The Reconciliation Fund grant has further allowed for the ‘Borderless Church’ series (which commenced last September) to analyse the content of the paper during each of the five decades between 1950 and 1999, in six contrasting and varied presentations by a variety of writers.  This is now also available through the Library’s online exhibition space here:<>

The final ‘Borderless Church’ presentation, on the 1990s, is by the Archbishop of Armagh, the Most Revd John McDowell, and is entitled ‘Flicking Through the Pages’. This aptly titled piece is all the more engaging because he was ordained right in the middle of the decade – on St Columba’s Day (9th June) 1995 for the curacy of Antrim (Connor). Looking back, he reflects that “to read through the Gazettes of the 1990s is to be transported to a different aeon, never mind a different century”. The decade “was also the aeon of the Celtic Tiger, Drumcree, the Downing Street Declaration, the first and second ceasefires, the Good Friday Agreement and the Omagh bombing” and represented “very difficult years” for the Church of Ireland, not least in the context of “the event/standoff/siege” that was Drumcree.

As the crisis deepened in 1996, “letters from North and South and the comments by regular contributors make it clear that this issue had become one of major tension within the Church. So much so that the Archbishop of Armagh [Archbishop Robin Eames] wrote a long, detailed article for the edition of 26th July of that year … [attempting] to address some misconceptions which were widespread at the time, particularly the impression that nothing had been done since the debacle in 1995 to address the problem. On the contrary, Eames explained, he and others had been active throughout the intervening period trying to mediate and moderate. In the same issue, [the columnist] Cromlyn cautions against a hasty rush to judgement until the full picture became clearer.”
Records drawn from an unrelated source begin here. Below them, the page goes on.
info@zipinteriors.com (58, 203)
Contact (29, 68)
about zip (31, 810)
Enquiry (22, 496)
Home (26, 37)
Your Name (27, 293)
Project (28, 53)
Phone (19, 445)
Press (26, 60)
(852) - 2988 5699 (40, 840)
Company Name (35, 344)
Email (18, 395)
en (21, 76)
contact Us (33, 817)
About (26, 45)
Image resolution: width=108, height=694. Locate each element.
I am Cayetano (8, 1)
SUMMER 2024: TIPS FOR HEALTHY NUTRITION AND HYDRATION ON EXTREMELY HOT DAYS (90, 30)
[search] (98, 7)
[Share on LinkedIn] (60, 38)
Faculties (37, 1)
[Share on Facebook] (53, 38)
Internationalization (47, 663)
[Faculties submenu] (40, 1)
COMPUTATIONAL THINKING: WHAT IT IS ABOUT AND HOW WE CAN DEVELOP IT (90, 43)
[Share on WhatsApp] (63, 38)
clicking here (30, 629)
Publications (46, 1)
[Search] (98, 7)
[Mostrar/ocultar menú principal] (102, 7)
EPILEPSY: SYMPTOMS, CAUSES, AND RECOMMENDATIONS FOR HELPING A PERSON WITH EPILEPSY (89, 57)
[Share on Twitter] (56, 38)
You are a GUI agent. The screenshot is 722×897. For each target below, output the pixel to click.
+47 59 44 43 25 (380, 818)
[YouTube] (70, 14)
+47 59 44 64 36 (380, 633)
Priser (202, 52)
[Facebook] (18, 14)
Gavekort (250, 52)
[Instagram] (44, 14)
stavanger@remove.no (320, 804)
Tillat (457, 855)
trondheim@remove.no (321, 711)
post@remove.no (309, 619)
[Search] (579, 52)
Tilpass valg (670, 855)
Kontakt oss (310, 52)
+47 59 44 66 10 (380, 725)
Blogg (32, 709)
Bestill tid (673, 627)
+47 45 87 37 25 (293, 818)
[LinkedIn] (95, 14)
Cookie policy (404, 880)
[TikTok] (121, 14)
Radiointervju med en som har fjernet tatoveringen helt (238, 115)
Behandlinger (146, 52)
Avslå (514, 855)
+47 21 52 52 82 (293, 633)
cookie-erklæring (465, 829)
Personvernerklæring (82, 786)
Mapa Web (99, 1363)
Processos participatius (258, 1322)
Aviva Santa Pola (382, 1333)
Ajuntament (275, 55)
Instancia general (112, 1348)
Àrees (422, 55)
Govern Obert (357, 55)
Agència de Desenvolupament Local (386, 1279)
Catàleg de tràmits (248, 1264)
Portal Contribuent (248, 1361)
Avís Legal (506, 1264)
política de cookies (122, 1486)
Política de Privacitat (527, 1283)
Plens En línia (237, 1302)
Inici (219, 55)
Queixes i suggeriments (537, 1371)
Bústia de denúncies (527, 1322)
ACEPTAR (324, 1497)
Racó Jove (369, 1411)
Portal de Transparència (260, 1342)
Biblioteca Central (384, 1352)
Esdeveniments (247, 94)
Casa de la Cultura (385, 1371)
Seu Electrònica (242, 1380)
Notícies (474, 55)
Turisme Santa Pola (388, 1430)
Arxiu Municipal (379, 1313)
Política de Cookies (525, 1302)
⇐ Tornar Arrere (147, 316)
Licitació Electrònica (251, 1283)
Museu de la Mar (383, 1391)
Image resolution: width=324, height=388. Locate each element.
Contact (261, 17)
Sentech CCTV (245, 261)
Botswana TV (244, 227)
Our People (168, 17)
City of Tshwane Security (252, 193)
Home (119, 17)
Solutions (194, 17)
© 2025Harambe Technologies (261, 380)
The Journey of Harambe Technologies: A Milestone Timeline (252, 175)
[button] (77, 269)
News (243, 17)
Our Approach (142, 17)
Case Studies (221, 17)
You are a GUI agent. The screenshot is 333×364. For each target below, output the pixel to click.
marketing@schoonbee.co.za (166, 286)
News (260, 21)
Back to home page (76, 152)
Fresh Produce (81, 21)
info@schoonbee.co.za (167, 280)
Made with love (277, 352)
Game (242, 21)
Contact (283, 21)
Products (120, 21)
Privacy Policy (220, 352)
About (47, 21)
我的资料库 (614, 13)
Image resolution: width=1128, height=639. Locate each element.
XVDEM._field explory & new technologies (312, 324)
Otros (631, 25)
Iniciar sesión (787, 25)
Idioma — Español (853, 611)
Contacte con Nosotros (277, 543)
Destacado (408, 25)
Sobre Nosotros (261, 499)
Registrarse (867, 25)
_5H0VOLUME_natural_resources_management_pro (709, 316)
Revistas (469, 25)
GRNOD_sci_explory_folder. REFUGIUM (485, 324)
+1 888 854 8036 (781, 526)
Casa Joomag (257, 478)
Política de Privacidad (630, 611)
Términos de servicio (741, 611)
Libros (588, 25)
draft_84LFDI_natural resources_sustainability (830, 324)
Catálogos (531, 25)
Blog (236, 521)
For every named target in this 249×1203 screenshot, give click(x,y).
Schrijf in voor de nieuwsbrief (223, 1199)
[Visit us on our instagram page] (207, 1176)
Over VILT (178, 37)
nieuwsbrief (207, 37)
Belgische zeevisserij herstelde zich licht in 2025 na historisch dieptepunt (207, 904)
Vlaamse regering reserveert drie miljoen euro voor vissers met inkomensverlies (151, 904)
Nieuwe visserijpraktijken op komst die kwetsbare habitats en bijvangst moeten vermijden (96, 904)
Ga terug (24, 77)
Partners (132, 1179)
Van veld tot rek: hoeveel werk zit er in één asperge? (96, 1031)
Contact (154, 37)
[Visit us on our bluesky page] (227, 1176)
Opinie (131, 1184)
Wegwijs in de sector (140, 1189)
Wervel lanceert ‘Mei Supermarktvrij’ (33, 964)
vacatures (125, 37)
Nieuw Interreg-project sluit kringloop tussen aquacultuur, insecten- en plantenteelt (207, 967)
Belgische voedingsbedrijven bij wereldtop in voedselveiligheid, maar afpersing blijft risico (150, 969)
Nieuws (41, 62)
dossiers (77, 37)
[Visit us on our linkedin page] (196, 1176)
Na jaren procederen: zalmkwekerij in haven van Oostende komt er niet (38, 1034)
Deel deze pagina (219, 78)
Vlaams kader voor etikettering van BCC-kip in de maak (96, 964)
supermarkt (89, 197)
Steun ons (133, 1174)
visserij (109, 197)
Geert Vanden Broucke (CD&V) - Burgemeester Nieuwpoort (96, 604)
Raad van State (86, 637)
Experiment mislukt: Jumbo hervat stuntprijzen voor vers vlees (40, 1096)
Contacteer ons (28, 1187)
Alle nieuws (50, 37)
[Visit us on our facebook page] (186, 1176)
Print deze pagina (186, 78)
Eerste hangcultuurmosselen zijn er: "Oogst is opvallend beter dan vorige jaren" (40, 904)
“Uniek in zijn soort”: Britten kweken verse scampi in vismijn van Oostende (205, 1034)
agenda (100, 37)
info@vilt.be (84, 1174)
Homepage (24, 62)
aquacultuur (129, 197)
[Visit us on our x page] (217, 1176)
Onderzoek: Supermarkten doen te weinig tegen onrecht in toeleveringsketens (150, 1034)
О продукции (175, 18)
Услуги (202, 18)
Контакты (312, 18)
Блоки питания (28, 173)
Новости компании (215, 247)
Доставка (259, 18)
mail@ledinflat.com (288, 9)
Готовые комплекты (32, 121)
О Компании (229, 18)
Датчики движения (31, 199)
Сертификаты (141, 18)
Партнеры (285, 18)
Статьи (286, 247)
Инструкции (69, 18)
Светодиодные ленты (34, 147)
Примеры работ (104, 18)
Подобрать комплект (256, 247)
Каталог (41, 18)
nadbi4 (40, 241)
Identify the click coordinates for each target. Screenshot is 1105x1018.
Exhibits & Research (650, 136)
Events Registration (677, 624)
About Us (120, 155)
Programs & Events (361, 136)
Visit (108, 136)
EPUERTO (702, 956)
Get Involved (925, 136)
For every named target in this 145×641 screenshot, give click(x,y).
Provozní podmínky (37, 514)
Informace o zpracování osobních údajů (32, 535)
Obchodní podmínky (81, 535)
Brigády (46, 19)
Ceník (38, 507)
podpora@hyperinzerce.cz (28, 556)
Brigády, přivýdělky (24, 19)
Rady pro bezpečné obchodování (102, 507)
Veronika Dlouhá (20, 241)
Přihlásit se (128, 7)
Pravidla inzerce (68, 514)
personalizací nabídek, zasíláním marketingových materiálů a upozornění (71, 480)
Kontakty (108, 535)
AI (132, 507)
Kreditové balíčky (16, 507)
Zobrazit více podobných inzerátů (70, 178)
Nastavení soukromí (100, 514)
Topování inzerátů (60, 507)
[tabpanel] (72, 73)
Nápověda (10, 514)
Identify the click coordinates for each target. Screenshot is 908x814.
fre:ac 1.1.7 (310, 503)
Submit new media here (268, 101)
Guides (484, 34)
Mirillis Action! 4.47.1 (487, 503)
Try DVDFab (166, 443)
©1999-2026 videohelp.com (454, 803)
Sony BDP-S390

Archbishop McDowell pays tribute to several of “the dominant personalities” who led the Church through these times, not least “Robin Eames as Archbishop of Armagh with his resilience and steady diplomacy in Church and in society.”  Reflecting on the many challenges with which he had to contend, the current archbishop concludes how his predecessor “steered a course between urging greater openness and Christian compassion on the one hand and providing a shepherd’s care and reassurance to a fragile if resilient community on the other. His General Synod speeches and other major interventions during this period were reported exhaustively in the Gazette and are without exception weighty, considered and conciliatory. There is nothing florid or even particularly eloquent in the conventional sense about them. But they were what was needed, not only for the hour, but for the long haul, a prodigy of steadfast and sometimes painful endeavour.”

In addition to paying attention to the lofty issues of national and international significance, Archbishop McDowell further reflects on the miscellany of other issues where the Gazette provided the platform for discussion and discernment.

From the RCB Library, Dr Susan Hood, Librarian and Archivist, thanked Archbishop McDowell and all the ‘Borderless Church’ contributors (David Bird, Dr Marie Coleman, Dr Ian d’Alton, the Revd Clifford Skillen and Professor Brian Walker) who had used the source so effectively to deepen public understanding of the period between 1950 and 1999. She also thanked the current Editor and Board of the Church of Ireland Gazette who have collaborated so positively with the Library since the inception of the project, and the Gazette office staff whose input of PDF documents for the period between 2004 and 2010 had allowed the final bonus years to be added to the database, expertly overseen by service provider Informa. Finally, she sincerely acknowledged the Department of Foreign Affairs’ Reconciliation Fund whose generous grant ensured that this worthwhile project could be completed.